What you are asked to do: Write out all of the entries exactly, please.

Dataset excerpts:
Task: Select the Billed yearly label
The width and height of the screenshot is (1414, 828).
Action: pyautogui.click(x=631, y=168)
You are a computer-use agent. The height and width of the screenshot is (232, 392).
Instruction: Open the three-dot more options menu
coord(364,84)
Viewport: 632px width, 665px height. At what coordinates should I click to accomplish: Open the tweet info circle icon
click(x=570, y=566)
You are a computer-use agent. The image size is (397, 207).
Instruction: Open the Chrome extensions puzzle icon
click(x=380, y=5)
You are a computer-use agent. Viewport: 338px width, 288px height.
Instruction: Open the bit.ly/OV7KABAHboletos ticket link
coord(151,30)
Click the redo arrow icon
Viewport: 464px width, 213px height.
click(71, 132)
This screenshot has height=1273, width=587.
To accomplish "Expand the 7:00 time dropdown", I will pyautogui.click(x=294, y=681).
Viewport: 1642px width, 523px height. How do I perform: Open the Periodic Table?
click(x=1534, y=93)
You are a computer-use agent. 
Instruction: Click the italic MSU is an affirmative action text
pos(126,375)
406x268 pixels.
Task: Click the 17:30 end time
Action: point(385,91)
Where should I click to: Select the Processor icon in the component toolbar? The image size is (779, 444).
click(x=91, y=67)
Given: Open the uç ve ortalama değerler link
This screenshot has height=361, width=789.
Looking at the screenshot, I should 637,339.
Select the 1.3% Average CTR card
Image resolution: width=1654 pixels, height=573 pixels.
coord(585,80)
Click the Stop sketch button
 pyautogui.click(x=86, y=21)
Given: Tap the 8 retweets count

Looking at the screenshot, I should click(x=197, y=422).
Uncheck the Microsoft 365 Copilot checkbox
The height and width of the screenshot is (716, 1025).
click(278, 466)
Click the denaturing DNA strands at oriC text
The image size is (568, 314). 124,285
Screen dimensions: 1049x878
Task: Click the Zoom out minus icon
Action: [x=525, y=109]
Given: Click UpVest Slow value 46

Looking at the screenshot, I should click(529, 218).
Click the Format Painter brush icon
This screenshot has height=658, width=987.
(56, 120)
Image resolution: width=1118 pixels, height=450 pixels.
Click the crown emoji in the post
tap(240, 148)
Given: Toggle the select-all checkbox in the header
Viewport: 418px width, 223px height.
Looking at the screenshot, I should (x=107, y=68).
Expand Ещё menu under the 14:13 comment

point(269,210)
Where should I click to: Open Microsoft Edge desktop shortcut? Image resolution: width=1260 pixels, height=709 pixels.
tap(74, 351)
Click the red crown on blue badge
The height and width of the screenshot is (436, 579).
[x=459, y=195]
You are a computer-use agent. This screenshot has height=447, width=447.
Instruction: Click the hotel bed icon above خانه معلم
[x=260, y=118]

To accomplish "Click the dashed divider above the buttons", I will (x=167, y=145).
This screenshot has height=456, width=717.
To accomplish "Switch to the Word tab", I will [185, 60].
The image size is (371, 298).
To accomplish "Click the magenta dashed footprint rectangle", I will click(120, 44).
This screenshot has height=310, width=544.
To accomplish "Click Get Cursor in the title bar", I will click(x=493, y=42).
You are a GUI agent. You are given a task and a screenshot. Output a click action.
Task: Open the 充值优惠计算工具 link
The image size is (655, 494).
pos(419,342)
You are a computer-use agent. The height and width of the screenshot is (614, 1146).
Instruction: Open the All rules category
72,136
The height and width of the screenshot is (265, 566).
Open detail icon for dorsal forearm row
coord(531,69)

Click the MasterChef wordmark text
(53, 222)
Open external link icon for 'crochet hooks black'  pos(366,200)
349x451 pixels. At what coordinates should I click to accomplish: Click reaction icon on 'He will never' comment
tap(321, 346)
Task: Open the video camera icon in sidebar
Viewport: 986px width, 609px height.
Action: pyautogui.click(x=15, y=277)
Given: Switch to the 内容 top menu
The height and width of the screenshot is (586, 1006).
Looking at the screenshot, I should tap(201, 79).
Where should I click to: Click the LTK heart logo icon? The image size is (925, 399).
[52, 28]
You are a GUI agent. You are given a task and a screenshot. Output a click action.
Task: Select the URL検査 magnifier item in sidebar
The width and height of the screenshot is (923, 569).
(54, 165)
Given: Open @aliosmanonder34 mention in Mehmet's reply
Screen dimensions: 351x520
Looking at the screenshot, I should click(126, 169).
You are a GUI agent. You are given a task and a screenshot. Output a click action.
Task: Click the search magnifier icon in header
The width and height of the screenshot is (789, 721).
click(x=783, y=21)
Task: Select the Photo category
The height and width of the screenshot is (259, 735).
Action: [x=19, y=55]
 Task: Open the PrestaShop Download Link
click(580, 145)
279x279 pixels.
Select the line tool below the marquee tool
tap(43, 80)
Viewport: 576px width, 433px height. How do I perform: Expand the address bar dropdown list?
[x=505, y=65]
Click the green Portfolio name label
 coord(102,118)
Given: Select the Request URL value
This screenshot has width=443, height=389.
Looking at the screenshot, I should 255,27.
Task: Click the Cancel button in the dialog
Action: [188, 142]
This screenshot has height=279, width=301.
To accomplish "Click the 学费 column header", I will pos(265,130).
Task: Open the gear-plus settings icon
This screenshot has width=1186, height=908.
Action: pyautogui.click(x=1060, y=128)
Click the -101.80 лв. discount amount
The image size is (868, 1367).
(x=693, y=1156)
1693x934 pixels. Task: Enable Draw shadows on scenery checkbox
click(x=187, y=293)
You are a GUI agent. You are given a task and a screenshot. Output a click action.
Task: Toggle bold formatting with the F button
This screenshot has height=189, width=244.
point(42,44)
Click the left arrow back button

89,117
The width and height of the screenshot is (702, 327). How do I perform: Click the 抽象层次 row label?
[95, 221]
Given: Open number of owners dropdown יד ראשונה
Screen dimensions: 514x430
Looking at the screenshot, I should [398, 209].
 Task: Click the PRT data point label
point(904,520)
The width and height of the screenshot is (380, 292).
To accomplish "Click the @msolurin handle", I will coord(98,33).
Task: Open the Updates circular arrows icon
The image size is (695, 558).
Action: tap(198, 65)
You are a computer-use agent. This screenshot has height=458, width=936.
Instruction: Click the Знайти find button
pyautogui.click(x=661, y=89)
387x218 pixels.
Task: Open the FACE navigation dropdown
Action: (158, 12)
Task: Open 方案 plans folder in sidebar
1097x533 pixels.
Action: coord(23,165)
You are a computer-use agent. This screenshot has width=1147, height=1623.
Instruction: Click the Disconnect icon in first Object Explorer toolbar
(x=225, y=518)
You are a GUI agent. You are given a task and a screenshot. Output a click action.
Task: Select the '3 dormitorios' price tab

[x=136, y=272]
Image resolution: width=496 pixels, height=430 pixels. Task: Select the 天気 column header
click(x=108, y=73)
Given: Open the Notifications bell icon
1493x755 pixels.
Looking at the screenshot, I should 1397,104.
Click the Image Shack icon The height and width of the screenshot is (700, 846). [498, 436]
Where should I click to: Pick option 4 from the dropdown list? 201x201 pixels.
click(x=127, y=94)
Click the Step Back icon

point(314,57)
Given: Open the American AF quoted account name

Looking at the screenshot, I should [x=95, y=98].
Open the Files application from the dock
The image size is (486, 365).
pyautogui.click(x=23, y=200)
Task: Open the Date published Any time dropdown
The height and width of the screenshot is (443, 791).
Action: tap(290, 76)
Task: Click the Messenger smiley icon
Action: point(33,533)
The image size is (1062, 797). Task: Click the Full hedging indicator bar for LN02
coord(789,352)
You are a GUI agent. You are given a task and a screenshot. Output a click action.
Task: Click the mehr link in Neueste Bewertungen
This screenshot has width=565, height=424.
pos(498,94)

Exercise response:
Task: Select the Billed yearly label
The width and height of the screenshot is (1414, 828).
Action: pyautogui.click(x=631, y=168)
You are a computer-use agent. The height and width of the screenshot is (232, 392).
Instruction: Open the three-dot more options menu
coord(364,84)
Viewport: 632px width, 665px height. At what coordinates should I click to accomplish: Open the tweet info circle icon
click(x=570, y=566)
You are a computer-use agent. The image size is (397, 207).
Instruction: Open the Chrome extensions puzzle icon
click(x=380, y=5)
You are a computer-use agent. Viewport: 338px width, 288px height.
Instruction: Open the bit.ly/OV7KABAHboletos ticket link
coord(151,30)
Click the redo arrow icon
Viewport: 464px width, 213px height.
click(71, 132)
This screenshot has height=1273, width=587.
To accomplish "Expand the 7:00 time dropdown", I will pyautogui.click(x=294, y=681).
Viewport: 1642px width, 523px height. How do I perform: Open the Periodic Table?
click(x=1534, y=93)
You are a computer-use agent. 
Instruction: Click the italic MSU is an affirmative action text
pos(126,375)
406x268 pixels.
Task: Click the 17:30 end time
Action: point(385,91)
Where should I click to: Select the Processor icon in the component toolbar? The image size is (779, 444).
click(x=91, y=67)
Given: Open the uç ve ortalama değerler link
This screenshot has height=361, width=789.
Looking at the screenshot, I should 637,339.
Select the 1.3% Average CTR card
Image resolution: width=1654 pixels, height=573 pixels.
coord(585,80)
Click the Stop sketch button
 pyautogui.click(x=86, y=21)
Given: Tap the 8 retweets count

Looking at the screenshot, I should click(x=197, y=422).
Uncheck the Microsoft 365 Copilot checkbox
The height and width of the screenshot is (716, 1025).
click(278, 466)
Click the denaturing DNA strands at oriC text
The image size is (568, 314). 124,285
Screen dimensions: 1049x878
Task: Click the Zoom out minus icon
Action: [x=525, y=109]
Given: Click UpVest Slow value 46

Looking at the screenshot, I should click(529, 218).
Click the Format Painter brush icon
This screenshot has height=658, width=987.
(56, 120)
Image resolution: width=1118 pixels, height=450 pixels.
Click the crown emoji in the post
tap(240, 148)
Given: Toggle the select-all checkbox in the header
Viewport: 418px width, 223px height.
Looking at the screenshot, I should (x=107, y=68).
Expand Ещё menu under the 14:13 comment

point(269,210)
Where should I click to: Open Microsoft Edge desktop shortcut? Image resolution: width=1260 pixels, height=709 pixels.
tap(74, 351)
Click the red crown on blue badge
The height and width of the screenshot is (436, 579).
[x=459, y=195]
You are a computer-use agent. This screenshot has height=447, width=447.
Instruction: Click the hotel bed icon above خانه معلم
[x=260, y=118]

To accomplish "Click the dashed divider above the buttons", I will (x=167, y=145).
This screenshot has height=456, width=717.
To accomplish "Switch to the Word tab", I will [185, 60].
The image size is (371, 298).
To accomplish "Click the magenta dashed footprint rectangle", I will click(120, 44).
This screenshot has height=310, width=544.
To accomplish "Click Get Cursor in the title bar", I will click(x=493, y=42).
You are a GUI agent. You are given a task and a screenshot. Output a click action.
Task: Open the 充值优惠计算工具 link
The image size is (655, 494).
pos(419,342)
You are a computer-use agent. The height and width of the screenshot is (614, 1146).
Instruction: Open the All rules category
72,136
The height and width of the screenshot is (265, 566).
Open detail icon for dorsal forearm row
coord(531,69)

Click the MasterChef wordmark text
(53, 222)
Open external link icon for 'crochet hooks black'  pos(366,200)
349x451 pixels. At what coordinates should I click to accomplish: Click reaction icon on 'He will never' comment
tap(321, 346)
Task: Open the video camera icon in sidebar
Viewport: 986px width, 609px height.
Action: pyautogui.click(x=15, y=277)
Given: Switch to the 内容 top menu
The height and width of the screenshot is (586, 1006).
Looking at the screenshot, I should tap(201, 79).
Where should I click to: Click the LTK heart logo icon? The image size is (925, 399).
[52, 28]
You are a GUI agent. You are given a task and a screenshot. Output a click action.
Task: Select the URL検査 magnifier item in sidebar
The width and height of the screenshot is (923, 569).
(54, 165)
Given: Open @aliosmanonder34 mention in Mehmet's reply
Screen dimensions: 351x520
Looking at the screenshot, I should click(126, 169).
You are a GUI agent. You are given a task and a screenshot. Output a click action.
Task: Click the search magnifier icon in header
The width and height of the screenshot is (789, 721).
click(x=783, y=21)
Task: Select the Photo category
The height and width of the screenshot is (259, 735).
Action: [x=19, y=55]
 Task: Open the PrestaShop Download Link
click(580, 145)
279x279 pixels.
Select the line tool below the marquee tool
tap(43, 80)
Viewport: 576px width, 433px height. How do I perform: Expand the address bar dropdown list?
[x=505, y=65]
Click the green Portfolio name label
 coord(102,118)
Given: Select the Request URL value
This screenshot has width=443, height=389.
Looking at the screenshot, I should 255,27.
Task: Click the Cancel button in the dialog
Action: [188, 142]
This screenshot has height=279, width=301.
To accomplish "Click the 学费 column header", I will pos(265,130).
Task: Open the gear-plus settings icon
This screenshot has width=1186, height=908.
Action: pyautogui.click(x=1060, y=128)
Click the -101.80 лв. discount amount
The image size is (868, 1367).
(x=693, y=1156)
1693x934 pixels. Task: Enable Draw shadows on scenery checkbox
click(x=187, y=293)
You are a GUI agent. You are given a task and a screenshot. Output a click action.
Task: Toggle bold formatting with the F button
This screenshot has height=189, width=244.
point(42,44)
Click the left arrow back button

89,117
The width and height of the screenshot is (702, 327). How do I perform: Click the 抽象层次 row label?
[95, 221]
Given: Open number of owners dropdown יד ראשונה
Screen dimensions: 514x430
Looking at the screenshot, I should [398, 209].
 Task: Click the PRT data point label
point(904,520)
The width and height of the screenshot is (380, 292).
To accomplish "Click the @msolurin handle", I will coord(98,33).
Task: Open the Updates circular arrows icon
The image size is (695, 558).
Action: tap(198, 65)
You are a computer-use agent. This screenshot has height=458, width=936.
Instruction: Click the Знайти find button
pyautogui.click(x=661, y=89)
387x218 pixels.
Task: Open the FACE navigation dropdown
Action: (158, 12)
Task: Open 方案 plans folder in sidebar
1097x533 pixels.
Action: coord(23,165)
You are a computer-use agent. This screenshot has width=1147, height=1623.
Instruction: Click the Disconnect icon in first Object Explorer toolbar
(x=225, y=518)
You are a GUI agent. You are given a task and a screenshot. Output a click action.
Task: Select the '3 dormitorios' price tab

[x=136, y=272]
Image resolution: width=496 pixels, height=430 pixels. Task: Select the 天気 column header
click(x=108, y=73)
Given: Open the Notifications bell icon
1493x755 pixels.
Looking at the screenshot, I should 1397,104.
Click the Image Shack icon The height and width of the screenshot is (700, 846). [498, 436]
Where should I click to: Pick option 4 from the dropdown list? 201x201 pixels.
click(x=127, y=94)
Click the Step Back icon

point(314,57)
Given: Open the American AF quoted account name

Looking at the screenshot, I should [x=95, y=98].
Open the Files application from the dock
The image size is (486, 365).
pyautogui.click(x=23, y=200)
Task: Open the Date published Any time dropdown
The height and width of the screenshot is (443, 791).
Action: tap(290, 76)
Task: Click the Messenger smiley icon
Action: point(33,533)
The image size is (1062, 797). Task: Click the Full hedging indicator bar for LN02
coord(789,352)
You are a GUI agent. You are given a task and a screenshot. Output a click action.
Task: Click the mehr link in Neueste Bewertungen
This screenshot has width=565, height=424.
pos(498,94)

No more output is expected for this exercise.